Problem statement: Copy every record exactly, and keep the pictures out.

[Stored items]
........

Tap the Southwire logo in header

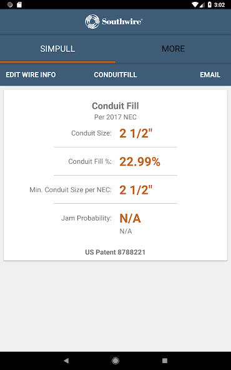114,21
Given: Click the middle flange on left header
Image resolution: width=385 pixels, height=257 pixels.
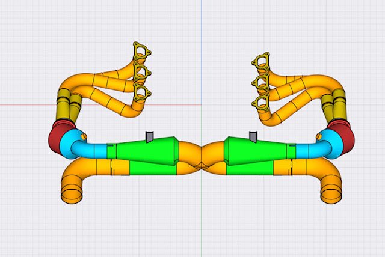Looking at the screenshot, I should 142,73.
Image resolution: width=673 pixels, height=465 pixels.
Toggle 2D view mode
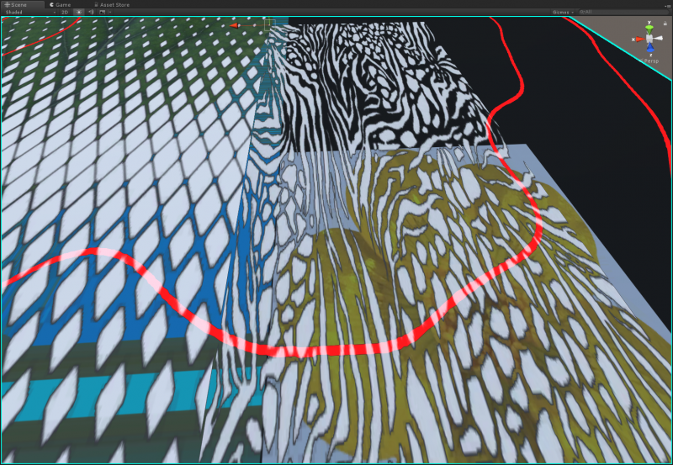tap(65, 13)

........

Response for this exercise:
Tap the Southwire logo in header

114,21
Given: Click the middle flange on left header
Image resolution: width=385 pixels, height=257 pixels.
Looking at the screenshot, I should 142,73.
Image resolution: width=673 pixels, height=465 pixels.
Toggle 2D view mode
tap(65, 13)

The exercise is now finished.